昨夜加班回来,刚下车就被突如其来的春雨浇了一头,早晨起来头晕晕,所幸给组长打了告假的电话,睡了个大懒觉,直到被午后的阳光悠悠叫醒。
好久没做家务了,一边洗刷刷洗刷刷,一边放着歌,音乐随机跳到了苏有朋的《背包》,悠扬的旋律,优美的词,透着那时小虎队稚嫩的悲伤,“轻轻地打开背包,发现我的行囊,是一本年轻的护照,通过了成长的骄傲,投入另一个天涯海角”。
也勾起了我尘封已久的回忆,想起那些年喜欢了好久的第一个女生莉莉,从初中到高中分班N次,每每分在一个班里,虽未同桌,却从没离远,一直是前后左右邻。这份喜欢到高一上学期戛然而止,结束的原因倒简单,丽丽“不得不”喜欢了别人,文艺委员冰冰的无心插柳,让丽丽倒在了另一哥们的身下,别想歪,节目排练的意外而已。那时新年每班都要出节目,冰冰的创意就是男女跳交谊舞,真不知当年小小年纪的她安的什么心……只记得出事那晚,莉莉梨花带雨的跑进教室趴在了自己位置上。在好事者的七嘴八舌中,我听到了那一“不幸”的消息,脑袋里“嗡”一声“坏了,我没戏了”,我知他俩会如所有青春故事里的桥段一样,铁定要好上了(而且肯定不长久,当然那是后话了),保守的年代,有点微接触,都会成就一段“佳(ba)话(gua)”吧。
虽然从始至终,莉莉并不晓得我喜欢她,我却由此讨厌了文艺委员。冰冰不知从哪里打听到我唱歌不错,各种邀约配合她的班级活动,结果都被我“严词拒绝”,看着她每次讪讪而归,心中不免小快意。有好(chang)心(she)的女同学说起她喜欢我,我真真是不信的,因为她和好几个男生的“绯闻”(哈,当年还没有这个词)早已在班里传的沸沸扬扬,这样的坏女生我自然是敬而远之。

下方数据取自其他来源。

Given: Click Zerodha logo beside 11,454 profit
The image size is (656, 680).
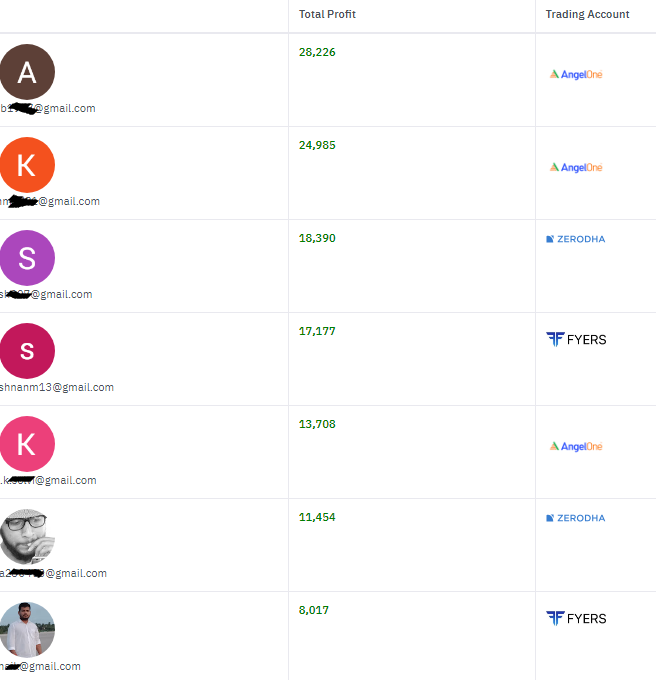Looking at the screenshot, I should [575, 518].
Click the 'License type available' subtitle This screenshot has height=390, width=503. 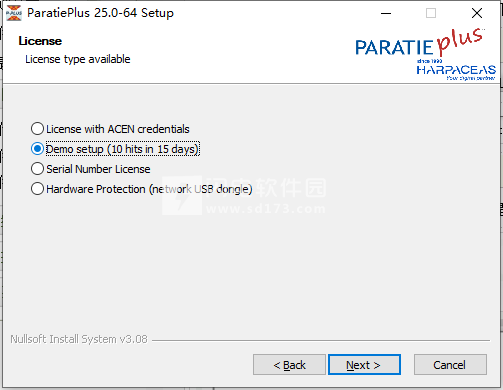tap(78, 59)
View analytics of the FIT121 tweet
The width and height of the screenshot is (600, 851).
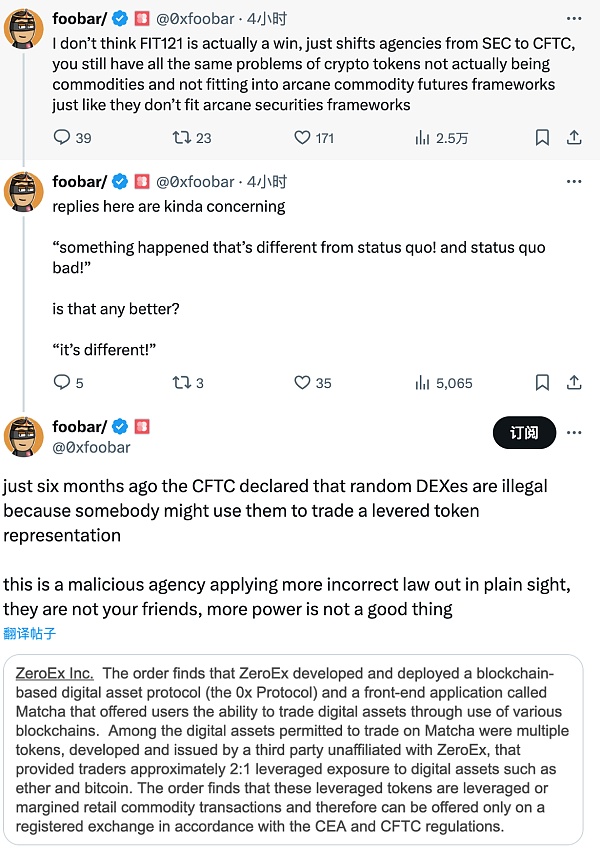tap(423, 138)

印象中那时候的文艺生都是不务正业之辈,像我这样的乖学生总归惹不起还躲得起。
高一下学期很快又分了班,等我再见到冰冰的时候,已是高中毕业离校前最后一个下午,她跑来和我说,自行车被偷了,我一愣,好久不见了,怎么一见面和我说这个,虽然你以前总借我车骑回家,但那是以前啊,现在被偷了好像不是我的错吧。

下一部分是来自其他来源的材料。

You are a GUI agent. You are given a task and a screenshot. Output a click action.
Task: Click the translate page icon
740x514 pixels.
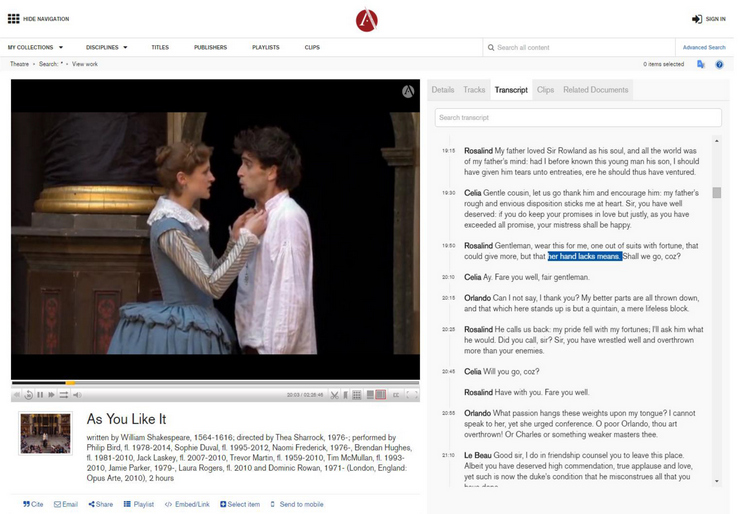[701, 64]
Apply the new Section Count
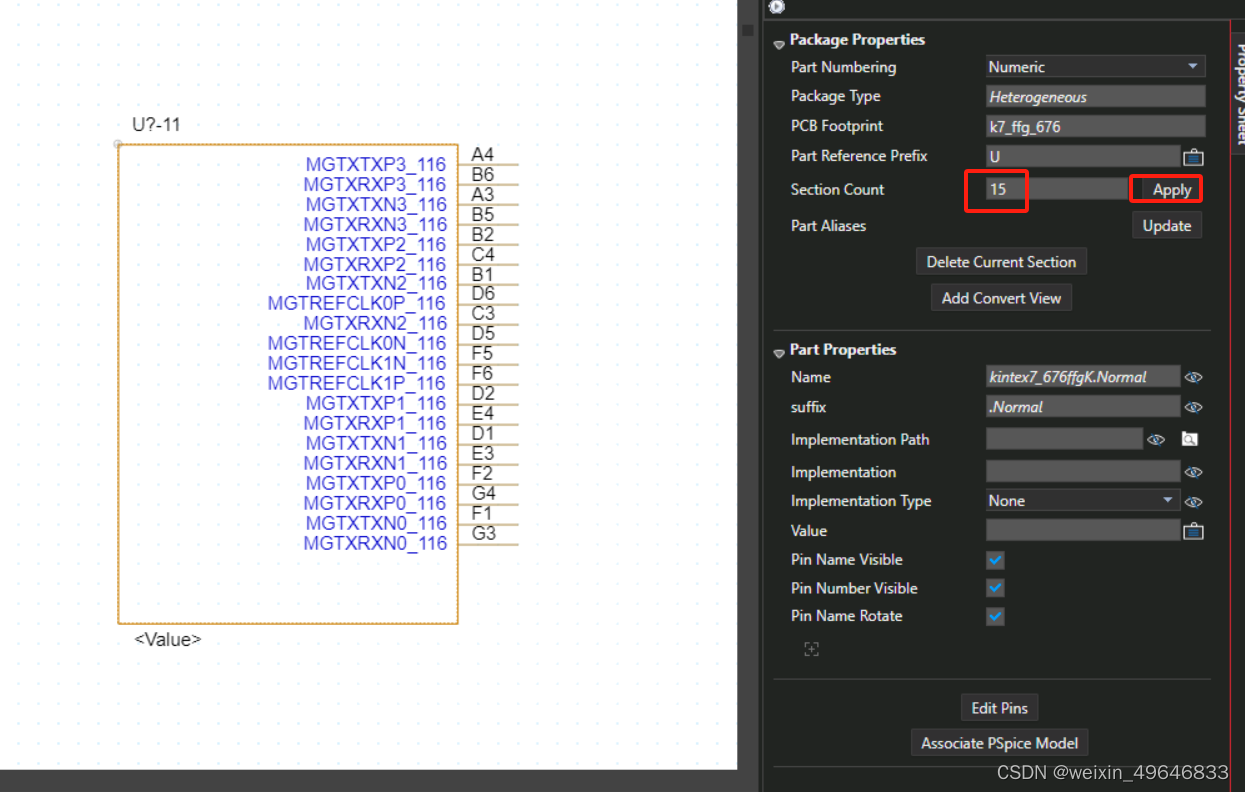The height and width of the screenshot is (792, 1245). tap(1166, 188)
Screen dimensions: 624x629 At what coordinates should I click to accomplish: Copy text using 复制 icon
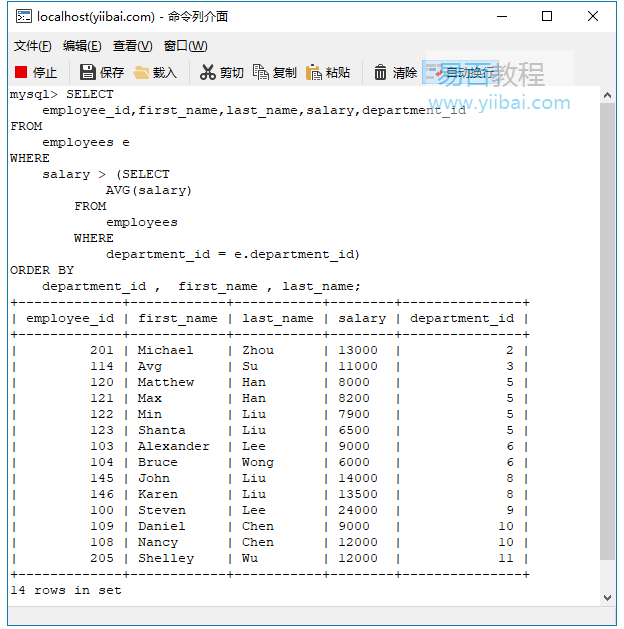pyautogui.click(x=274, y=72)
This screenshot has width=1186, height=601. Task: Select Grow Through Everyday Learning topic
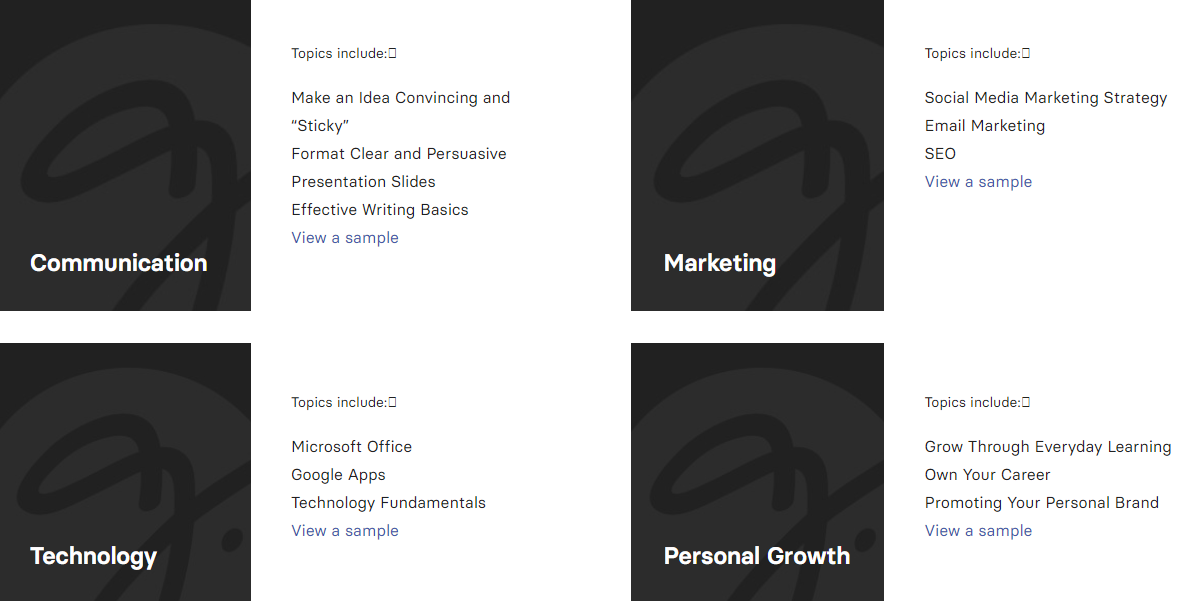coord(1048,447)
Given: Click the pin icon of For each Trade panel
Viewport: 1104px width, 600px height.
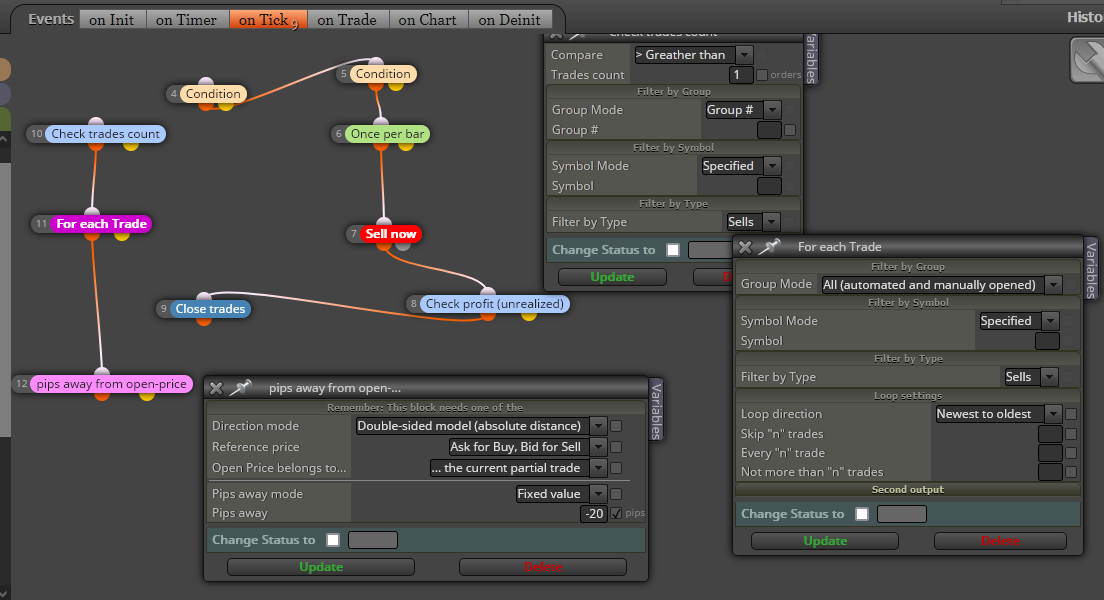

直到我大一有次回家,碰到高中同过班的女生聊起她来,才解开了这心中的小谜团。高一分班后我们两个班虽然在同一层,但却首尾相望,中间还隔着两个楼梯,冰冰每次放学,都要走过我们班窗前,从离我们这边近的楼梯下楼,就为了看看我在不在。“你还记得你收到的那封情书么”“记得呀,那么多人起哄,非让拆开看,太不好意思就撕掉咯”“那封信是我放你那里的,替她放的”“啊?!她就是那个小红?”
仿佛百转千回,过往的那些小细节就像一颗颗遗落的珍珠忽然被一句喜欢给串成了珠链,当时心里就有些发堵,真是错怪她了,一个人能喜欢你那么久,怎么可能会有那些绯闻呢。无心隐藏和善意坦露,总是会不经意地敲开小小心门。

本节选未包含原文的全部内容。